The news about the Burgan oil field lends credence to the opinions of investment banker Matthew Simmons, who has made a career working with the companies that form the industrial backbone of the oil industry. For the specific arguments of Simmons, you should read his exceptionally well-written book Twilight in the Desert: The Coming Saudi Oil Shock and the World Economy, published in June 2005. In preparing and writing his book, Simmons reviewed hundreds of technical papers written about the Saudi oil fields, interviewed many people with firsthand knowledge of Saudi oil production, and visited a number of important oil sites in Saudi Arabia. Based on this, Simmons makes a solid case that Saudi Arabia faces an imminent downturn in oil production. And because Saudi Arabia has always been considered the "swing producer" to the world, and thus the price-setting supplier to the world's oil-based economy, any production shortfalls would have severe and immediate econom ic, political, and military impacts.
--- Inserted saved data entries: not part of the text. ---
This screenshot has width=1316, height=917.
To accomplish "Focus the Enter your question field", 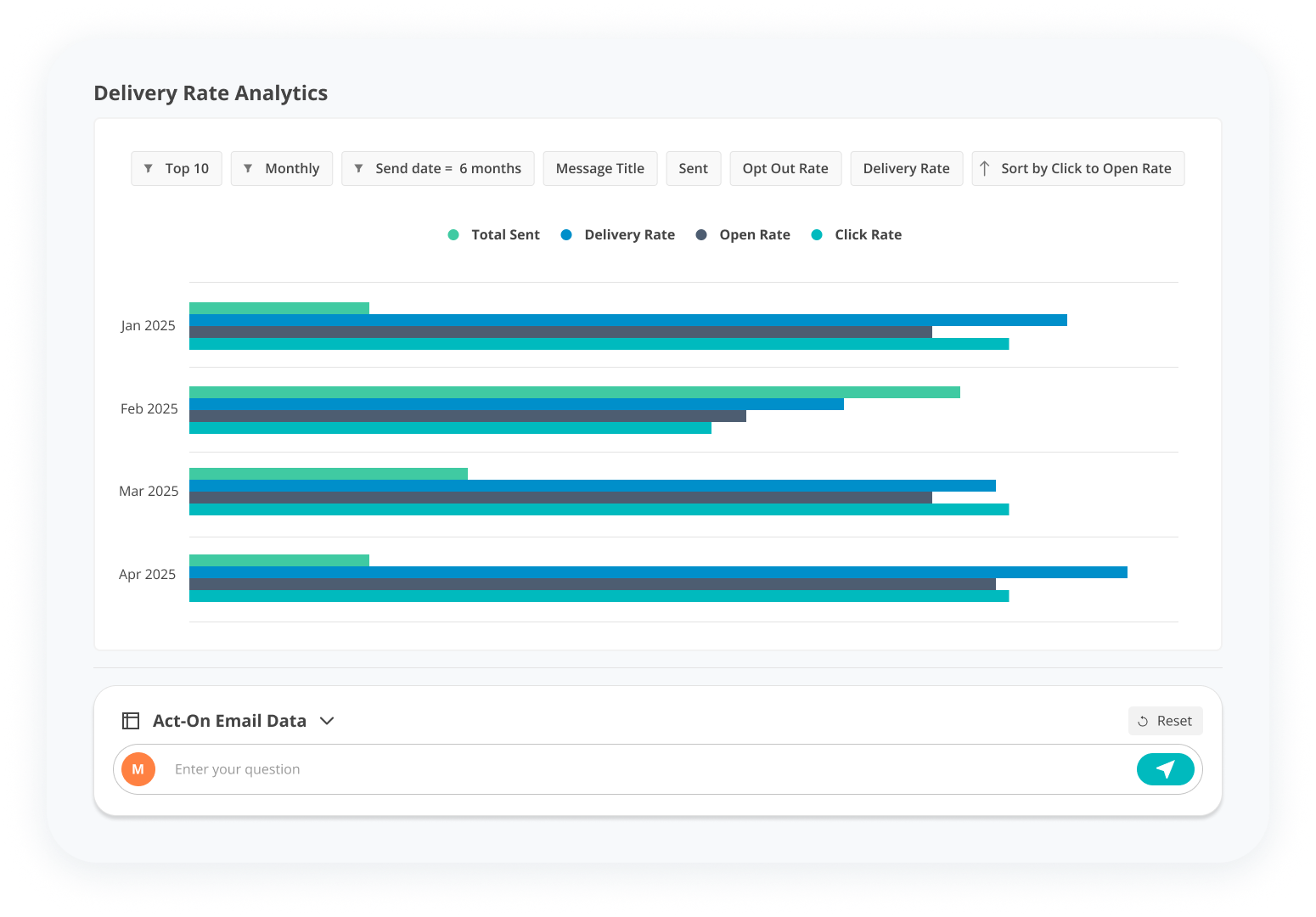I will click(x=645, y=769).
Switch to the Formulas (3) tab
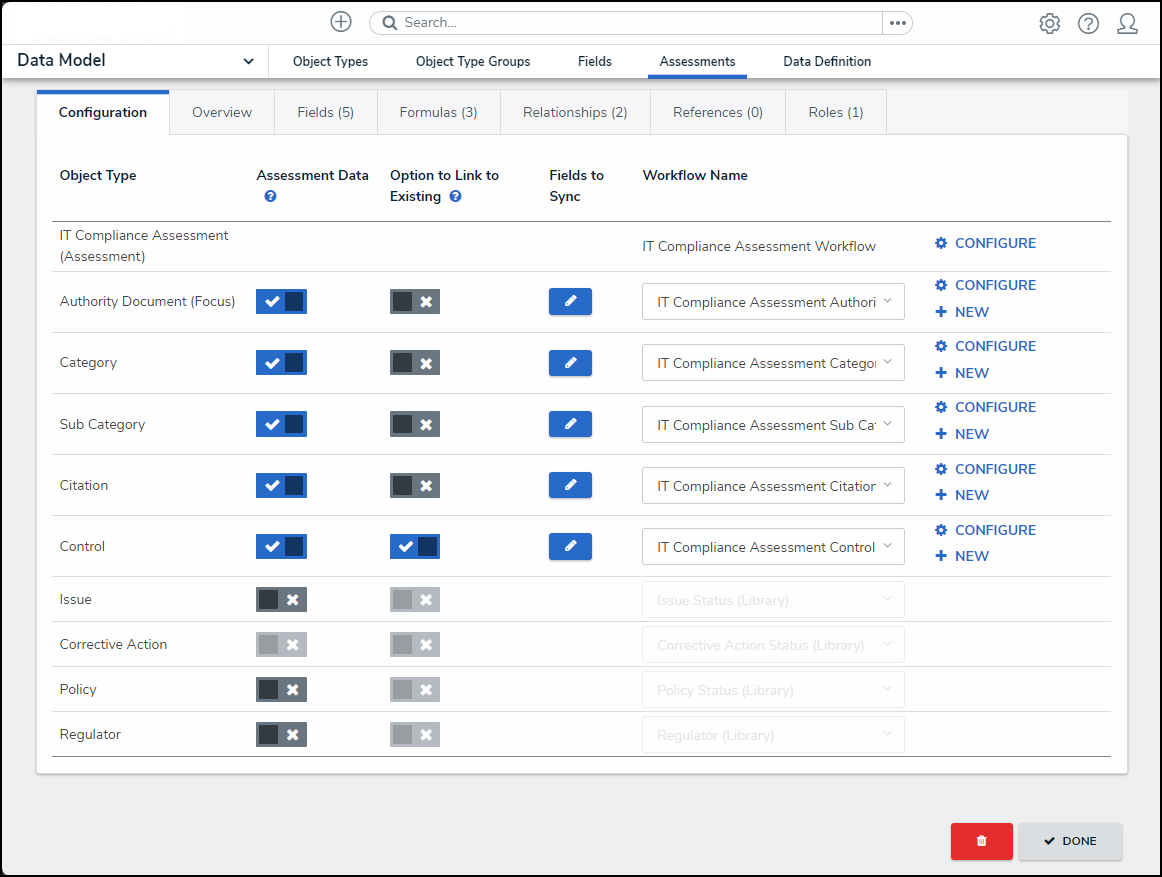Image resolution: width=1162 pixels, height=877 pixels. 438,112
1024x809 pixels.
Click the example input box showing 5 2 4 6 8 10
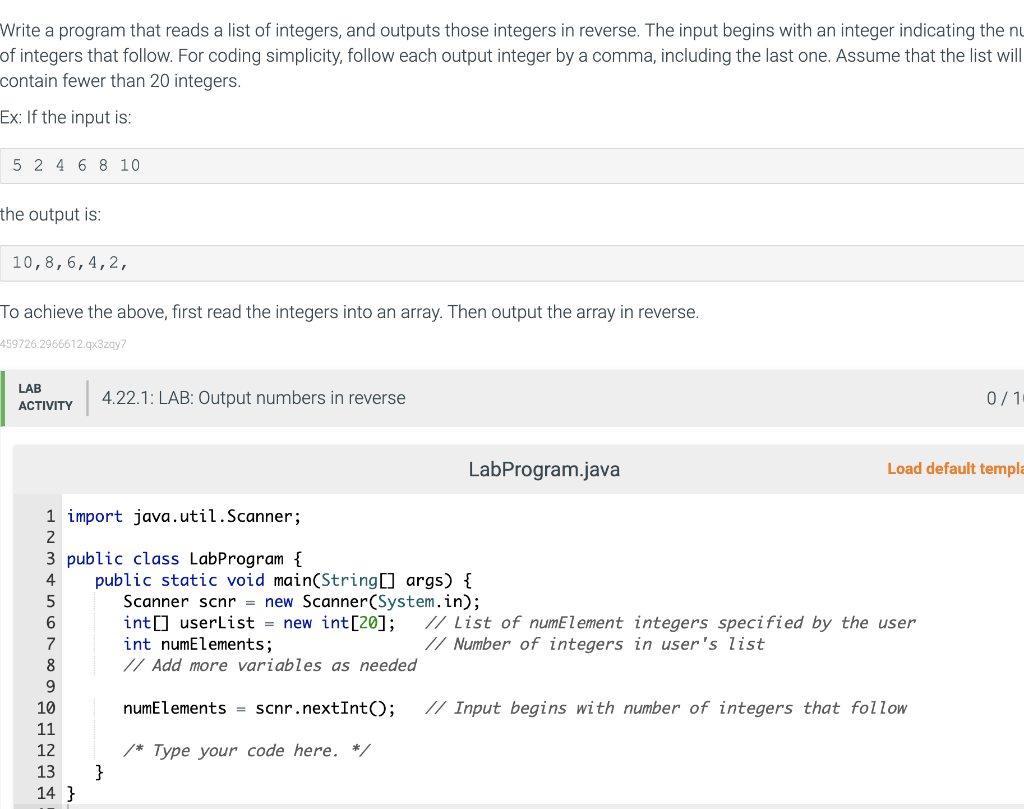tap(74, 164)
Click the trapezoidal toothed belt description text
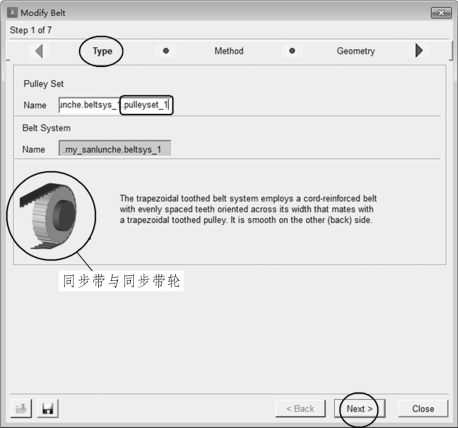 tap(248, 209)
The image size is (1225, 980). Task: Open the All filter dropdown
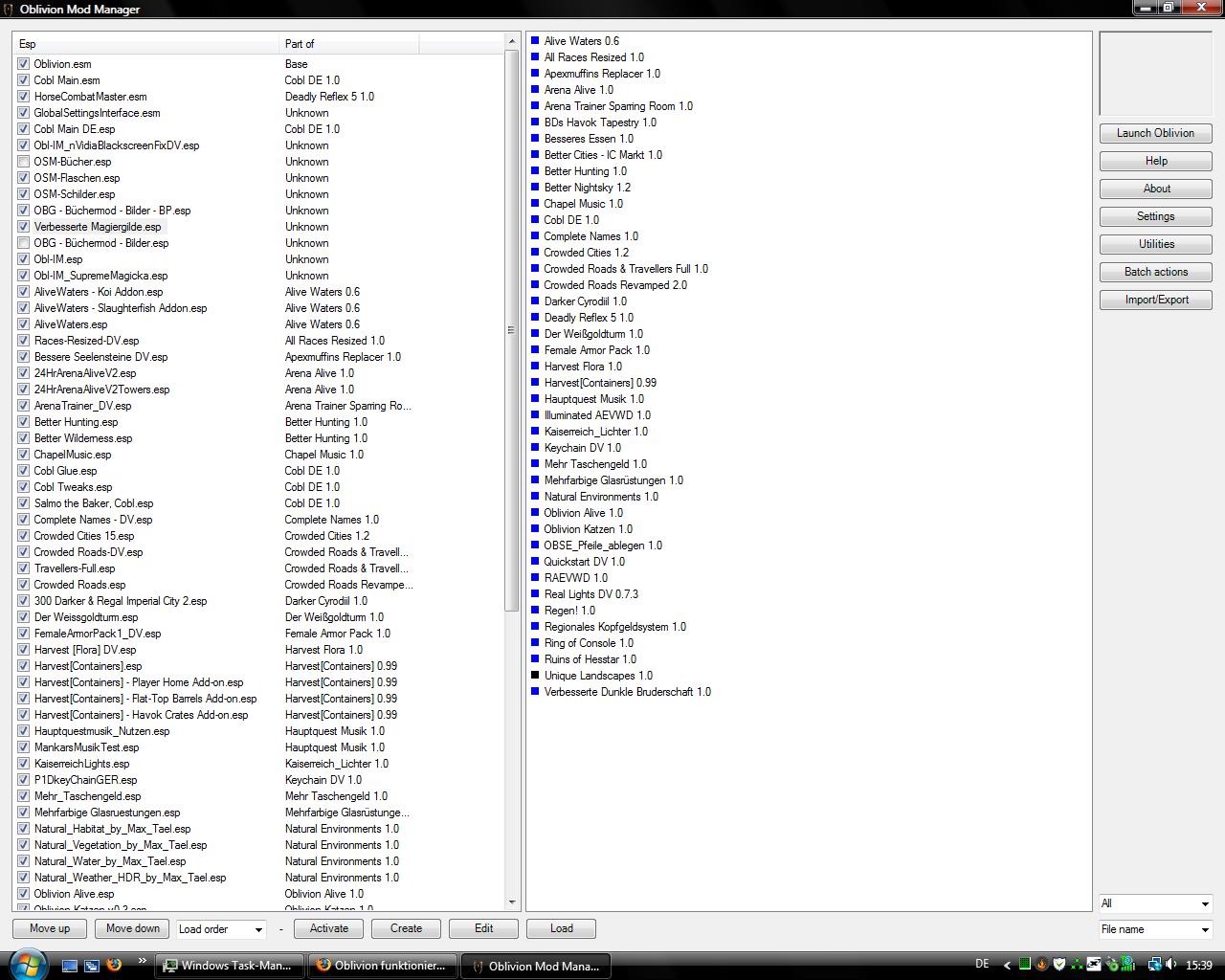(x=1155, y=903)
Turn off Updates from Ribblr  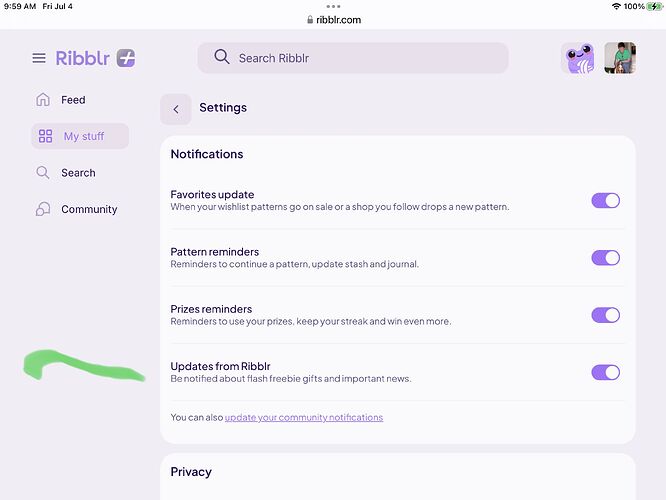coord(606,373)
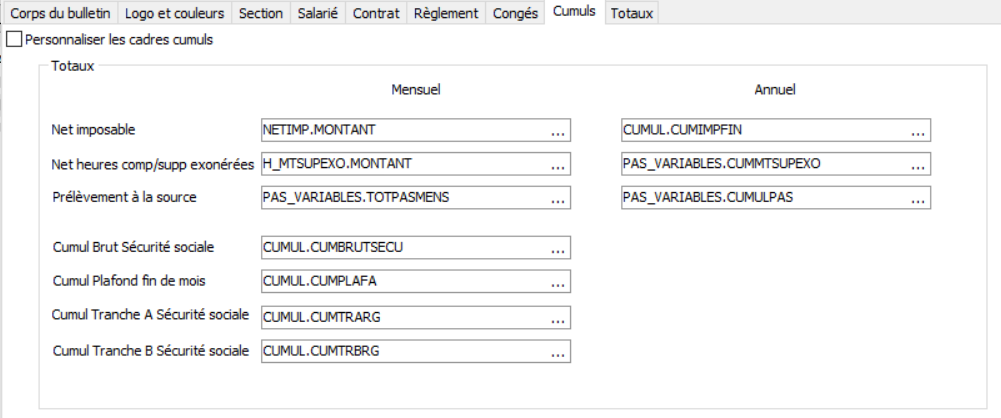Select the Section tab
The width and height of the screenshot is (1001, 418).
[x=262, y=13]
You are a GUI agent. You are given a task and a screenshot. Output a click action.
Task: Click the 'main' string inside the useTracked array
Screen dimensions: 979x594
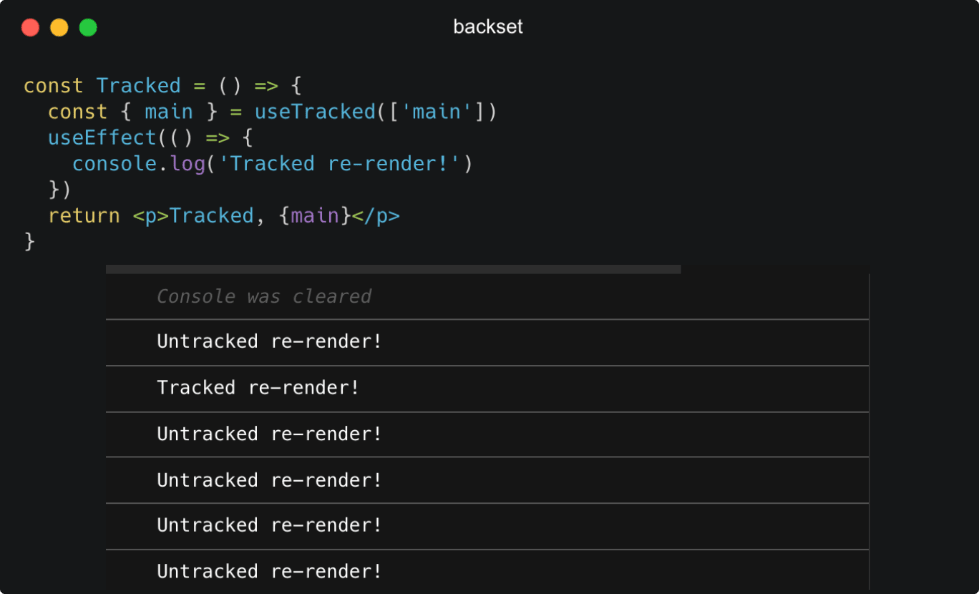coord(436,112)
Using the "Hubbert linearization" method on publicly available reserve data and production figures for Saudi Arabia, it appears that the Saudis have produced 105 billion barrels of oil out of an ultimately recoverable reserve base of about 180 billion barrels. Much of this production came out of the ground in the past 25 years. Thus, the Saudis are now at about 55-60% of their ultimate recovery and a state of irreversible decline cannot be very far behind.
The implications for the global economy of a decline in Kuwaiti oil exports, let alone Saudi production, are indeed serious. If the world oil supply fails to expand proportionally to the increasing demands of China and India, as well as to growing demand from the West and Japan, then the upward pressure on oil prices will be inexorable. As we have said so many times before in Whiskey & Gunpowder, and in other Agora Financial publications, we can expect to see the price of oil climb.
For the oil producers, an upward price trend will be good news in some respects and come as compensation, for at least a few years, for declining output. Swelling coffers of revenue from oil sales may even cushion some nations against economic collapse, which will be likely when oil prices begin their long-term increase to stratospheric levels.
Because when it comes to Peak Oil time, the future is now.